# [Trecho do texto]
◆ ◆ ◆

Ao nascer o pequeno bebê, sua chegada era anunciada pelo pai através de um rojão de tiro, chamado de roqueira, para toda a aldeia saber que havia nascido uma criança. Antes do corte da placenta, a parteira lhe dava o primeiro contato com a água, banhando o pequeno com ervas de cheiro para não pegar mal olhado e quebrante. Em seguida, o bebê era envolvido em um manto feito de algodão tecido, a parteira pegava um pedaço do fio de algodão torcido e amarrava o cordão umbilical depois de cortado. O corte do umbigo era curado com óleo medicinal da copaíba, para não infeccionar. Quando o umbigo sarava, o pedacinho que caía, depois de três dias, era amarrado na cumeeira da casa, para que o bebê não adoecesse.

◆ ◆ ◆

# [Objetivo da tarefa]
No trecho sobre o nascimento dos bebês na aldeia, com que óleo se curava o corte do umbigo?

◆ ◆ ◆

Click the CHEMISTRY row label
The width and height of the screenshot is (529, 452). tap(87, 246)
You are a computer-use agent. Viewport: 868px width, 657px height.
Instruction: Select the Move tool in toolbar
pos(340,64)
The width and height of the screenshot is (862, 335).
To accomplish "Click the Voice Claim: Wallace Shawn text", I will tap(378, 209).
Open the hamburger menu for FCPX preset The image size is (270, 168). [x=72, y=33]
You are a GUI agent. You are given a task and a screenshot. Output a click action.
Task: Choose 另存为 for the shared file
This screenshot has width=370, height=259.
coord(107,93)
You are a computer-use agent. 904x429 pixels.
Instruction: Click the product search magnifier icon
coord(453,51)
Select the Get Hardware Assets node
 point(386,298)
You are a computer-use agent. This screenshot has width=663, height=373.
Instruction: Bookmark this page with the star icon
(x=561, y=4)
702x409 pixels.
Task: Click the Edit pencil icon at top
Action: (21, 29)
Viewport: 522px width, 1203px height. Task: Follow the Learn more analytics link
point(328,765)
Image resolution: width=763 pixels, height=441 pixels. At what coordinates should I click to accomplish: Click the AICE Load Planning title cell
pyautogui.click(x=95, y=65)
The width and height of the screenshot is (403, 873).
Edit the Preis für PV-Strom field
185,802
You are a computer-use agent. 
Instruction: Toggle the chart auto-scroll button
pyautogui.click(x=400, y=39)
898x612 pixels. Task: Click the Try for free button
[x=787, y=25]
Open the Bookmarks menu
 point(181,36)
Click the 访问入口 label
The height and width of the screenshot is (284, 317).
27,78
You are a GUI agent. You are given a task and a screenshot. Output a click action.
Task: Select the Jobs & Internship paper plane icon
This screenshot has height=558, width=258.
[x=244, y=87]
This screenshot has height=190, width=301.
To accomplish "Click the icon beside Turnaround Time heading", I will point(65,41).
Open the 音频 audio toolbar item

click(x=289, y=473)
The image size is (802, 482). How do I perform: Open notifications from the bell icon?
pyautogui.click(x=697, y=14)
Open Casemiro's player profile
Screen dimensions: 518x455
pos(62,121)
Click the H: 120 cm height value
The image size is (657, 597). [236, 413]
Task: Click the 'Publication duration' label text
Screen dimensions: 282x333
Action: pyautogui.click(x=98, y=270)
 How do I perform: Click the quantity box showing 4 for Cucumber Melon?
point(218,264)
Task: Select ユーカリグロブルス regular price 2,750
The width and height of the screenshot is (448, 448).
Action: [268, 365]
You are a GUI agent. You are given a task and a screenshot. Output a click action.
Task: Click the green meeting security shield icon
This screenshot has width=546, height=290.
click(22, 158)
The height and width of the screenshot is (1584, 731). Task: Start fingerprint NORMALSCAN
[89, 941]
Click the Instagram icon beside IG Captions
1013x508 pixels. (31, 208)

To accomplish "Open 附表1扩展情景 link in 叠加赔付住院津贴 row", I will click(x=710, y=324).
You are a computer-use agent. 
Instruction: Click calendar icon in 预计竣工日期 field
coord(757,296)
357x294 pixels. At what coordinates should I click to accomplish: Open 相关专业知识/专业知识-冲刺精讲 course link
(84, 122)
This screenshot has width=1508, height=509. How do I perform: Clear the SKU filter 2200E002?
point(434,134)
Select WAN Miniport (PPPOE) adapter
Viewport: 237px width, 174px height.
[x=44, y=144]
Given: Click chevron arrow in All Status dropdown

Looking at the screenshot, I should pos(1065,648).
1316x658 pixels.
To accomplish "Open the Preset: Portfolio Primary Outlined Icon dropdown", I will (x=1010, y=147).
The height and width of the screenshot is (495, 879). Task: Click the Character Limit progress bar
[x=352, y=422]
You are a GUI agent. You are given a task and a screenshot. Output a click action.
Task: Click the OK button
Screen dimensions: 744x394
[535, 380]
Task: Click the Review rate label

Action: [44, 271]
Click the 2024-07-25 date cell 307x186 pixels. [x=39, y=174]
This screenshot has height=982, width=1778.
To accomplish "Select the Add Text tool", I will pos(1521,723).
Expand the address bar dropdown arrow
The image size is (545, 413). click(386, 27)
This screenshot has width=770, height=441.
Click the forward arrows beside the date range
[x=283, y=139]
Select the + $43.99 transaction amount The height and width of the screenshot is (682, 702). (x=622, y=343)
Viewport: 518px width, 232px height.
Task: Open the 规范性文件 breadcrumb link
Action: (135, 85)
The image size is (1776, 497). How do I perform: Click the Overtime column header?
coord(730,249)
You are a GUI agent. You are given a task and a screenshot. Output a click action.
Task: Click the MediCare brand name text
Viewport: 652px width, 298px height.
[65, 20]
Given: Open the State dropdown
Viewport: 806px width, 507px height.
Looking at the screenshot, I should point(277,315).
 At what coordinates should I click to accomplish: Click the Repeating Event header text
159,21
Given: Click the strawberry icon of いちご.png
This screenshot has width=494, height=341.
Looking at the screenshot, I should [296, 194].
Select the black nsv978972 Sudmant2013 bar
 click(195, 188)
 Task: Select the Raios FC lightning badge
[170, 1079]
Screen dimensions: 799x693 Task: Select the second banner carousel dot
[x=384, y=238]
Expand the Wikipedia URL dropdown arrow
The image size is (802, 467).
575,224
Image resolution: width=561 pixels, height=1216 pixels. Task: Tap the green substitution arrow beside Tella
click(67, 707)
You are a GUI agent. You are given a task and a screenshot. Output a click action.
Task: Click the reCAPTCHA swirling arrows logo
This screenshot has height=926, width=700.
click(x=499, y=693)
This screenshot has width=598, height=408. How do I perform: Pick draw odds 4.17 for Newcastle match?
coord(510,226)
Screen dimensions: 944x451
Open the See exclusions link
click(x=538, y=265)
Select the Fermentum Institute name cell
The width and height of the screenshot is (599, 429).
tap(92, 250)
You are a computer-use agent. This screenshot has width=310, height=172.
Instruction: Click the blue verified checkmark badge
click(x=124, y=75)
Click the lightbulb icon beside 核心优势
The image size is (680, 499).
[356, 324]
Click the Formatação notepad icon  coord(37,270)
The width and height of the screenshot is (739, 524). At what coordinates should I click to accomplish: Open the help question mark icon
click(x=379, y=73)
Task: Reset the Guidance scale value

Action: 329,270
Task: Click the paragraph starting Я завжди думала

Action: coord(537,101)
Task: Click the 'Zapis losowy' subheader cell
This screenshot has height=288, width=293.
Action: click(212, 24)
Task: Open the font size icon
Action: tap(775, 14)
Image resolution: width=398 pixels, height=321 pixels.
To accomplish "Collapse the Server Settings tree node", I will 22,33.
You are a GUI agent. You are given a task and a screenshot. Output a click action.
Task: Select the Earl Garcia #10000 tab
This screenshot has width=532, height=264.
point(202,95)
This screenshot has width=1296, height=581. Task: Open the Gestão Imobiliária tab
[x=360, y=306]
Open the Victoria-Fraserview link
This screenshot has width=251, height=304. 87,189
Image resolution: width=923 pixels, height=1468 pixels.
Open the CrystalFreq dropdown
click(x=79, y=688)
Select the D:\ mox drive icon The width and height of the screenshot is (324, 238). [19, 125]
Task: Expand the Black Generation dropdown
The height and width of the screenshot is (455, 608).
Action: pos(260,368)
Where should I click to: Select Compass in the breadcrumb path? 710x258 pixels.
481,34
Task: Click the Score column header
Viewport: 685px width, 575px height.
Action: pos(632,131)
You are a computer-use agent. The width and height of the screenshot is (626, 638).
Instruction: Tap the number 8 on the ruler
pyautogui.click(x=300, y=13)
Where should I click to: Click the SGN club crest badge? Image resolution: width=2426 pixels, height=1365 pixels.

◆ ◆ ◆

# [Solução do problema]
Com óleo medicinal da copaíba.